Directions for this task
Carry on the instruction fine-tuning passage below from its last sentence, not the data that follows it.

Reading passage
########################################

The generated text does not answer the question. The expected answer is something like:
The capital of China is Beijing.
In order to make the model follow instructions, we need to use instruction fine-tuning.
We use Alpaca prompt style for training, given an instruction-answer pair:
{
"instruction": "Edit the following sentence for grammar.",
"input": "He go to the park every day.",
"output": "He goes to the park every day."
},
Alpaca converts it to:
Below is an instruction that describes a task. Write a response that appropriately completes the request.
### Instruction:
Edit the following sentence for grammar.
### Input:
He go to the park every day.
### Response:
He goes to the park every day.
We use the same training function just like part III. The difference is that we use instruction sets instead of cutting out chunks from long text.
Instructions vary in length. We need to pad them to make them a batch.

########################################

Excerpted data
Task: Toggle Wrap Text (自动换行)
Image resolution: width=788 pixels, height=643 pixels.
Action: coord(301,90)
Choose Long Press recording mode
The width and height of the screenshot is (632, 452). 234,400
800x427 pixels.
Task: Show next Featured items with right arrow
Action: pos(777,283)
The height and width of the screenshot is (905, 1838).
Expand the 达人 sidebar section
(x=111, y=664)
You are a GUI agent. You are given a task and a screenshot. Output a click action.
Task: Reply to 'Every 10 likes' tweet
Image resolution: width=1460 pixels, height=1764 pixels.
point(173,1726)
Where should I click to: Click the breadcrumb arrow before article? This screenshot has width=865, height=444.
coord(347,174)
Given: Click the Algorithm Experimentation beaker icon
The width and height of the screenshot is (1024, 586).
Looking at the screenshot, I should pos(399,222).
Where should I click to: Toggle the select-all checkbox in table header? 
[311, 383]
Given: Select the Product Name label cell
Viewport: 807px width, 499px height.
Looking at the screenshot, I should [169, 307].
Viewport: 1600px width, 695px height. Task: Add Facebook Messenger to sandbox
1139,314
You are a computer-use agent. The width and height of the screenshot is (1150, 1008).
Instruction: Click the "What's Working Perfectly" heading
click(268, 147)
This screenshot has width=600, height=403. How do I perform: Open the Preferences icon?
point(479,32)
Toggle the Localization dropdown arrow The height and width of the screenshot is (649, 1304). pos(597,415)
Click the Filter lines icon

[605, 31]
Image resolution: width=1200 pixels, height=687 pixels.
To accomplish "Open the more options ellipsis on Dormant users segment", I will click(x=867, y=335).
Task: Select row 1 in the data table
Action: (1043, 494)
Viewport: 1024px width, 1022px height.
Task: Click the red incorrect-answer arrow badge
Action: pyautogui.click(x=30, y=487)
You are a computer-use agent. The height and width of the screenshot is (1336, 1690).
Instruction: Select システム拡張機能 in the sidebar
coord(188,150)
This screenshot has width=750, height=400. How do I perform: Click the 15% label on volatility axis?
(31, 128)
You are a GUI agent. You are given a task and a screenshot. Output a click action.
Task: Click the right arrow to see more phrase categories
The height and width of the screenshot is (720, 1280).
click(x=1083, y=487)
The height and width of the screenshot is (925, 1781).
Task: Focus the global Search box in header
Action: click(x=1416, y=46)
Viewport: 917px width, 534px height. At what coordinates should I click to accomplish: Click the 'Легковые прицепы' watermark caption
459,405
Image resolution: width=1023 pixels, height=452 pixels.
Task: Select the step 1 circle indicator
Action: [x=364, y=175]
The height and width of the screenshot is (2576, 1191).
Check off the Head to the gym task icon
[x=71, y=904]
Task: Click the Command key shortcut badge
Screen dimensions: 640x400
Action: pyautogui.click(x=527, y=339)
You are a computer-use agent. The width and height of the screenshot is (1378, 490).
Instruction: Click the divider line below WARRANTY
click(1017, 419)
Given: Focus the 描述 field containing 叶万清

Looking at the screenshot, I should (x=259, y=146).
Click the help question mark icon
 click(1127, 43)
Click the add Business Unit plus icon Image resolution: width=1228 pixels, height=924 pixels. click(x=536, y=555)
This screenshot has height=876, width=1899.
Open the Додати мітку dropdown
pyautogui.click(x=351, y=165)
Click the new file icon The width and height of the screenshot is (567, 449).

########################################

Output of the exercise
For example: If the instruction batch is:
[
[a, b, c],
[d, e],
]
after padding it becomes this:
inputs:
[
[a, b, c],
[d, e, 50256],
]
targets:
[
[b, c, 50256],
[e, 50256, -100],
]
where inputs and targets are used to calculate the cross-entropy loss. For instructions that are shorter than maximum instruction length, we pad with 50256 to create inputs.
Targets are created by shifting instructions to the left by one token, then pad with 50256 and fill the tokens after the first 50256 with -100. Tokens with id equal to -100 will be ignored in the calculation of cross-entropy loss.
The following code shows how this process is done.
def custom_collate_fn(
batch, # [batch_size]
pad_token_id=50256, # end of sequence id
ignore_index=-100, # token with this id will be ignored by cross-entropy loss function
allowed_max_len=None,
device="cuda",
):
batch_max_len = max(len(item) + 1 for item in batch)
input_lst, target_lst = [], []
for item in batch:
new_item = item.copy()
new_item.append(pad_token_id)
padded = new_item + [pad_token_id] * (batch_max_len - len(new_item))
# same as part II, we want to minimize the cross-entropy loss of model predictions and targets
inputs = torch.tensor(padded[:-1])
targets = torch.tensor(padded[1:])
mask = targets == pad_token_id
indices = torch.nonzero(mask).squeeze()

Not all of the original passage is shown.